WHAT NEEDS TO BE DONE — Word for word, repeat every entry that appears below.
----------
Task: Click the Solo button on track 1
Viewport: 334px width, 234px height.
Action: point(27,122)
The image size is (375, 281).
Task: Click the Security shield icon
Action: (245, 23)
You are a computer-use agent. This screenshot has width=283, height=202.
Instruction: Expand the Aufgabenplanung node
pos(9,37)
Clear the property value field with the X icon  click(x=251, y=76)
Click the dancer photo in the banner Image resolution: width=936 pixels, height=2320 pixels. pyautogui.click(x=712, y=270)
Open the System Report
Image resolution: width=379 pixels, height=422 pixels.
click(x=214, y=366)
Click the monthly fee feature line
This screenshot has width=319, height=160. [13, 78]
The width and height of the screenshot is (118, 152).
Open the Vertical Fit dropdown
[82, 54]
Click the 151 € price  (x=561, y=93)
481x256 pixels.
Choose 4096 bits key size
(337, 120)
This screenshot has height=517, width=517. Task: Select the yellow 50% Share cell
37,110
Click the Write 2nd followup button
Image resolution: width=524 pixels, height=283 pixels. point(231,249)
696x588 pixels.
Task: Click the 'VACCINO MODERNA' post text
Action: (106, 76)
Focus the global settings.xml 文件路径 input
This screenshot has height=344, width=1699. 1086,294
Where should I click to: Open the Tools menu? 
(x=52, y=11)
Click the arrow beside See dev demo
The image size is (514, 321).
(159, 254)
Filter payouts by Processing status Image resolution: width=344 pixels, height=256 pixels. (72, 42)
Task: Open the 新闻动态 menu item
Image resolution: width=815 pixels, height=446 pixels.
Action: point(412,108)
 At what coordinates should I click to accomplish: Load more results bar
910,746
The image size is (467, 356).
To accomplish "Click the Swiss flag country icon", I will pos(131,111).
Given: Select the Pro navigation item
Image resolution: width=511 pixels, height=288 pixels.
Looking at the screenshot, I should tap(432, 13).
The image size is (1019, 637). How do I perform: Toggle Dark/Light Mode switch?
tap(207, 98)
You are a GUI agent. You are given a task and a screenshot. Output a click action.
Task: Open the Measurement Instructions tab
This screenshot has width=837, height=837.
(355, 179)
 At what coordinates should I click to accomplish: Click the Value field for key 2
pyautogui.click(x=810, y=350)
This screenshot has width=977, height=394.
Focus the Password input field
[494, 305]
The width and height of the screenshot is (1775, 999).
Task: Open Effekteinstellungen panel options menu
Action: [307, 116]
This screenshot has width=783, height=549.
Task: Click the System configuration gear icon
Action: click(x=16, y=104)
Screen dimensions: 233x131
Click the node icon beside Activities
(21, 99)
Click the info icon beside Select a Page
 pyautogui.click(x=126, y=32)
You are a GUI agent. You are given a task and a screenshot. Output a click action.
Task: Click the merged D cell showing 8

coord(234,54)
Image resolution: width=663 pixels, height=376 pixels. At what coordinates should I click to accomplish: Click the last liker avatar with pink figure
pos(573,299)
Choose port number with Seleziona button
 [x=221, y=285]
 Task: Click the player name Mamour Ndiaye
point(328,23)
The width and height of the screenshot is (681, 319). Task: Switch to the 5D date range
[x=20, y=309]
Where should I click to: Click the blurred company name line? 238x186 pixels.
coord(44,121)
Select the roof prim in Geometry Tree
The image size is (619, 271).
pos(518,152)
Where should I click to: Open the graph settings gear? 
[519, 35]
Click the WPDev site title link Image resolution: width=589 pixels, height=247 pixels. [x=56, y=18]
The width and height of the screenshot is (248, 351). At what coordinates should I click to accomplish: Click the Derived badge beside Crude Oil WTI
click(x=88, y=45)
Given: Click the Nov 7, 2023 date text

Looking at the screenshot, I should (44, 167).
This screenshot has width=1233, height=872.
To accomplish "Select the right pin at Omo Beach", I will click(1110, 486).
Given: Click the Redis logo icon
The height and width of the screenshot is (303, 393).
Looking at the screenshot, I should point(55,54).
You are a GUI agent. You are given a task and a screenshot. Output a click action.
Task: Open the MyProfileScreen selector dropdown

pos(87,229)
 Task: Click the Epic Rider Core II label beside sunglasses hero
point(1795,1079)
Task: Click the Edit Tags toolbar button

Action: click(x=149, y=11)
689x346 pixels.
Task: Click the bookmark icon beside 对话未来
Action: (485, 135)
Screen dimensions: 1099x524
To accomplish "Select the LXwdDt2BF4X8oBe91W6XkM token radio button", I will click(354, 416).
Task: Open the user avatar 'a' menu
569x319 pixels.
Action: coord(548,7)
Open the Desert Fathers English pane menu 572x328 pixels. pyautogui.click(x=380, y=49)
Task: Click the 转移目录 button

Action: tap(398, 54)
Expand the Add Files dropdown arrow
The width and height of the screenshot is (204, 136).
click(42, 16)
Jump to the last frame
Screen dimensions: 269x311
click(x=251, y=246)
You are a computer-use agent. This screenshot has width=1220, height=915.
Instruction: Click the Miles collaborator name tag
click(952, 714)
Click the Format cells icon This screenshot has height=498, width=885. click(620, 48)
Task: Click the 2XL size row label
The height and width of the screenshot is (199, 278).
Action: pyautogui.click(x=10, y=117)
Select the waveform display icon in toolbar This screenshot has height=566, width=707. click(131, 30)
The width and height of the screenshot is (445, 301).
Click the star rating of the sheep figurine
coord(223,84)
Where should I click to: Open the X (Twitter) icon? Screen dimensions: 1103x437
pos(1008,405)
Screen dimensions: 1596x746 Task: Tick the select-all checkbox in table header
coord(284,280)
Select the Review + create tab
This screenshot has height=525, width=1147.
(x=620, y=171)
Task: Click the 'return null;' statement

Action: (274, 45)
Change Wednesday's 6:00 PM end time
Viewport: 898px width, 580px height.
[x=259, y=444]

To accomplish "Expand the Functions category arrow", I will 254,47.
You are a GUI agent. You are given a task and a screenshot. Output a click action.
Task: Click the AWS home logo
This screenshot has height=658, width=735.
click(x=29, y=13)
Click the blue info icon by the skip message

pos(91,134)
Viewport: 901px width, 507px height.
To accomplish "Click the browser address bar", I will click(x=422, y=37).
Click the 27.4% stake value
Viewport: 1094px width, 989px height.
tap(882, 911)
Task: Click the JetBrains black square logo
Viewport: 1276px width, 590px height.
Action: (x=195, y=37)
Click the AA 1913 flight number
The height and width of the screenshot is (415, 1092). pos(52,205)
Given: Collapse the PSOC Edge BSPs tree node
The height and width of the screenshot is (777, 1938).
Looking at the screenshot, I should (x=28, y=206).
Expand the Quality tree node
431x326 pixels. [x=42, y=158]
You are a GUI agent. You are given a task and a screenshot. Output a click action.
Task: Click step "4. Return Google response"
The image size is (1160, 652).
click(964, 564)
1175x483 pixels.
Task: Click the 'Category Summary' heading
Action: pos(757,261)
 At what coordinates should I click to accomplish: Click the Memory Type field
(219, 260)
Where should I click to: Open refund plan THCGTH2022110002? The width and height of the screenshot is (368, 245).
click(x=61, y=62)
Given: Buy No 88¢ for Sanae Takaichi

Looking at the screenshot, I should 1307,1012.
----------
TASK RESULT —
Task: Click the Solo button on track 1
Viewport: 334px width, 234px height.
Action: point(27,122)
The image size is (375, 281).
Task: Click the Security shield icon
Action: (245, 23)
You are a computer-use agent. This screenshot has width=283, height=202.
Instruction: Expand the Aufgabenplanung node
pos(9,37)
Clear the property value field with the X icon  click(x=251, y=76)
Click the dancer photo in the banner Image resolution: width=936 pixels, height=2320 pixels. pyautogui.click(x=712, y=270)
Open the System Report
Image resolution: width=379 pixels, height=422 pixels.
click(x=214, y=366)
Click the monthly fee feature line
This screenshot has width=319, height=160. [13, 78]
The width and height of the screenshot is (118, 152).
Open the Vertical Fit dropdown
[82, 54]
Click the 151 € price  (x=561, y=93)
481x256 pixels.
Choose 4096 bits key size
(337, 120)
This screenshot has height=517, width=517. Task: Select the yellow 50% Share cell
37,110
Click the Write 2nd followup button
Image resolution: width=524 pixels, height=283 pixels. point(231,249)
696x588 pixels.
Task: Click the 'VACCINO MODERNA' post text
Action: (106, 76)
Focus the global settings.xml 文件路径 input
This screenshot has height=344, width=1699. 1086,294
Where should I click to: Open the Tools menu? 
(x=52, y=11)
Click the arrow beside See dev demo
The image size is (514, 321).
(159, 254)
Filter payouts by Processing status Image resolution: width=344 pixels, height=256 pixels. (72, 42)
Task: Open the 新闻动态 menu item
Image resolution: width=815 pixels, height=446 pixels.
Action: point(412,108)
 At what coordinates should I click to accomplish: Load more results bar
910,746
The image size is (467, 356).
To accomplish "Click the Swiss flag country icon", I will pos(131,111).
Given: Select the Pro navigation item
Image resolution: width=511 pixels, height=288 pixels.
Looking at the screenshot, I should tap(432, 13).
The image size is (1019, 637). How do I perform: Toggle Dark/Light Mode switch?
tap(207, 98)
You are a GUI agent. You are given a task and a screenshot. Output a click action.
Task: Open the Measurement Instructions tab
This screenshot has width=837, height=837.
(355, 179)
 At what coordinates should I click to accomplish: Click the Value field for key 2
pyautogui.click(x=810, y=350)
This screenshot has width=977, height=394.
Focus the Password input field
[494, 305]
The width and height of the screenshot is (1775, 999).
Task: Open Effekteinstellungen panel options menu
Action: [307, 116]
This screenshot has width=783, height=549.
Task: Click the System configuration gear icon
Action: click(x=16, y=104)
Screen dimensions: 233x131
Click the node icon beside Activities
(21, 99)
Click the info icon beside Select a Page
 pyautogui.click(x=126, y=32)
You are a GUI agent. You are given a task and a screenshot. Output a click action.
Task: Click the merged D cell showing 8

coord(234,54)
Image resolution: width=663 pixels, height=376 pixels. At what coordinates should I click to accomplish: Click the last liker avatar with pink figure
pos(573,299)
Choose port number with Seleziona button
 [x=221, y=285]
 Task: Click the player name Mamour Ndiaye
point(328,23)
The width and height of the screenshot is (681, 319). Task: Switch to the 5D date range
[x=20, y=309]
Where should I click to: Click the blurred company name line? 238x186 pixels.
coord(44,121)
Select the roof prim in Geometry Tree
The image size is (619, 271).
pos(518,152)
Where should I click to: Open the graph settings gear? 
[519, 35]
Click the WPDev site title link Image resolution: width=589 pixels, height=247 pixels. [x=56, y=18]
The width and height of the screenshot is (248, 351). At what coordinates should I click to accomplish: Click the Derived badge beside Crude Oil WTI
click(x=88, y=45)
Given: Click the Nov 7, 2023 date text

Looking at the screenshot, I should (44, 167).
This screenshot has width=1233, height=872.
To accomplish "Select the right pin at Omo Beach", I will click(1110, 486).
Given: Click the Redis logo icon
The height and width of the screenshot is (303, 393).
Looking at the screenshot, I should point(55,54).
You are a GUI agent. You are given a task and a screenshot. Output a click action.
Task: Open the MyProfileScreen selector dropdown

pos(87,229)
 Task: Click the Epic Rider Core II label beside sunglasses hero
point(1795,1079)
Task: Click the Edit Tags toolbar button

Action: click(x=149, y=11)
689x346 pixels.
Task: Click the bookmark icon beside 对话未来
Action: (485, 135)
Screen dimensions: 1099x524
To accomplish "Select the LXwdDt2BF4X8oBe91W6XkM token radio button", I will click(354, 416).
Task: Open the user avatar 'a' menu
569x319 pixels.
Action: coord(548,7)
Open the Desert Fathers English pane menu 572x328 pixels. pyautogui.click(x=380, y=49)
Task: Click the 转移目录 button

Action: tap(398, 54)
Expand the Add Files dropdown arrow
The width and height of the screenshot is (204, 136).
click(42, 16)
Jump to the last frame
Screen dimensions: 269x311
click(x=251, y=246)
You are a computer-use agent. This screenshot has width=1220, height=915.
Instruction: Click the Miles collaborator name tag
click(952, 714)
Click the Format cells icon This screenshot has height=498, width=885. click(620, 48)
Task: Click the 2XL size row label
The height and width of the screenshot is (199, 278).
Action: pyautogui.click(x=10, y=117)
Select the waveform display icon in toolbar This screenshot has height=566, width=707. click(131, 30)
The width and height of the screenshot is (445, 301).
Click the star rating of the sheep figurine
coord(223,84)
Where should I click to: Open the X (Twitter) icon? Screen dimensions: 1103x437
pos(1008,405)
Screen dimensions: 1596x746 Task: Tick the select-all checkbox in table header
coord(284,280)
Select the Review + create tab
This screenshot has height=525, width=1147.
(x=620, y=171)
Task: Click the 'return null;' statement

Action: (274, 45)
Change Wednesday's 6:00 PM end time
Viewport: 898px width, 580px height.
[x=259, y=444]

To accomplish "Expand the Functions category arrow", I will 254,47.
You are a GUI agent. You are given a task and a screenshot. Output a click action.
Task: Click the AWS home logo
This screenshot has height=658, width=735.
click(x=29, y=13)
Click the blue info icon by the skip message

pos(91,134)
Viewport: 901px width, 507px height.
To accomplish "Click the browser address bar", I will click(x=422, y=37).
Click the 27.4% stake value
Viewport: 1094px width, 989px height.
tap(882, 911)
Task: Click the JetBrains black square logo
Viewport: 1276px width, 590px height.
Action: (x=195, y=37)
Click the AA 1913 flight number
The height and width of the screenshot is (415, 1092). pos(52,205)
Given: Collapse the PSOC Edge BSPs tree node
The height and width of the screenshot is (777, 1938).
Looking at the screenshot, I should (x=28, y=206).
Expand the Quality tree node
431x326 pixels. [x=42, y=158]
You are a GUI agent. You are given a task and a screenshot. Output a click action.
Task: Click step "4. Return Google response"
The image size is (1160, 652).
click(964, 564)
1175x483 pixels.
Task: Click the 'Category Summary' heading
Action: pos(757,261)
 At what coordinates should I click to accomplish: Click the Memory Type field
(219, 260)
Where should I click to: Open refund plan THCGTH2022110002? The width and height of the screenshot is (368, 245).
click(x=61, y=62)
Given: Buy No 88¢ for Sanae Takaichi

Looking at the screenshot, I should 1307,1012.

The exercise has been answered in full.